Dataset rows
* * * * *
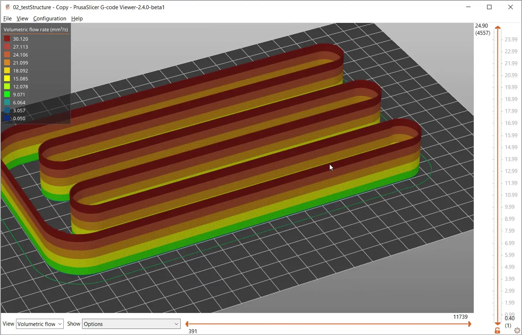Open the Help menu

(77, 19)
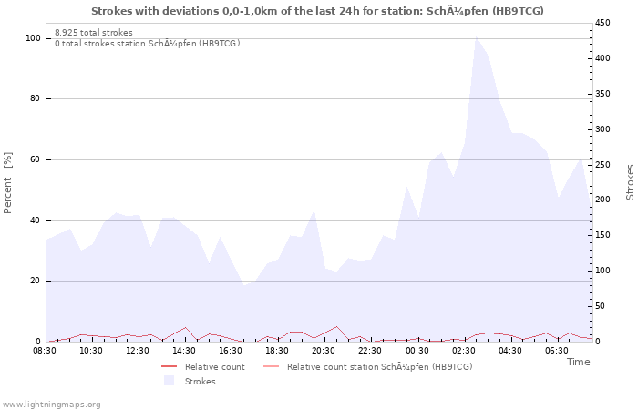Click the 'Time' x-axis label

[578, 362]
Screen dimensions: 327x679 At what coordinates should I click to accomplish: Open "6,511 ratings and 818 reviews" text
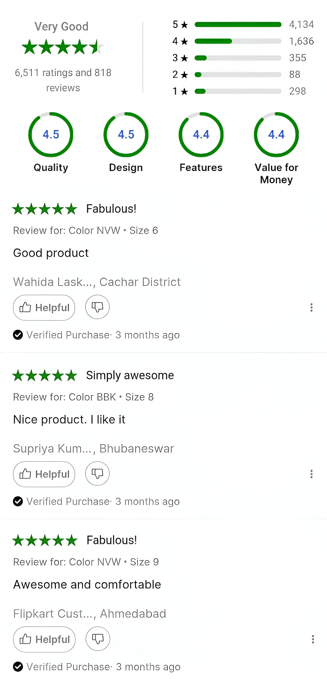(63, 80)
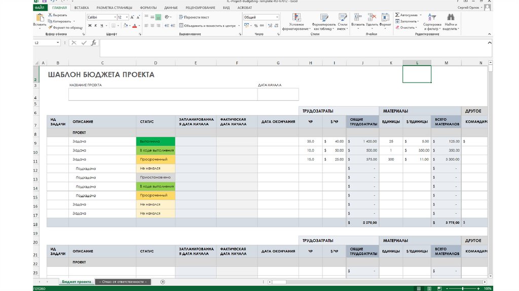Switch to the Формулы ribbon tab

click(148, 8)
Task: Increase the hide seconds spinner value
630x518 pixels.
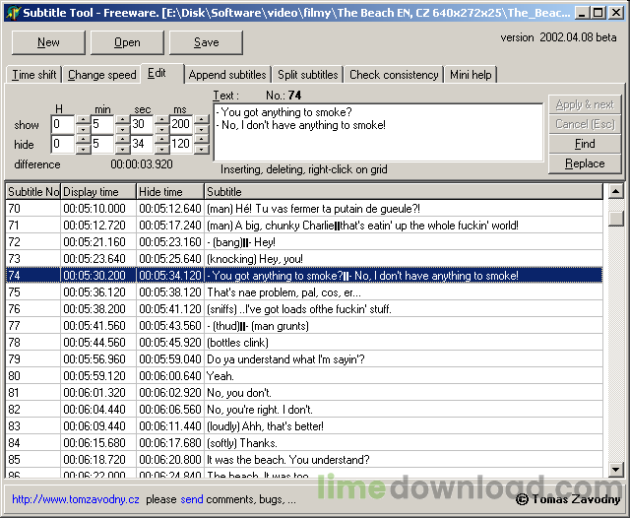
* * * * *
Quote all of the data above word for word, omitting the pictures.

Open the Help menu

(77, 19)
Click the 'Time' x-axis label

[578, 362]
Screen dimensions: 327x679 At what coordinates should I click to accomplish: Open "6,511 ratings and 818 reviews" text
(63, 80)
Switch to the Формулы ribbon tab

click(148, 8)
Task: Increase the hide seconds spinner value
630x518 pixels.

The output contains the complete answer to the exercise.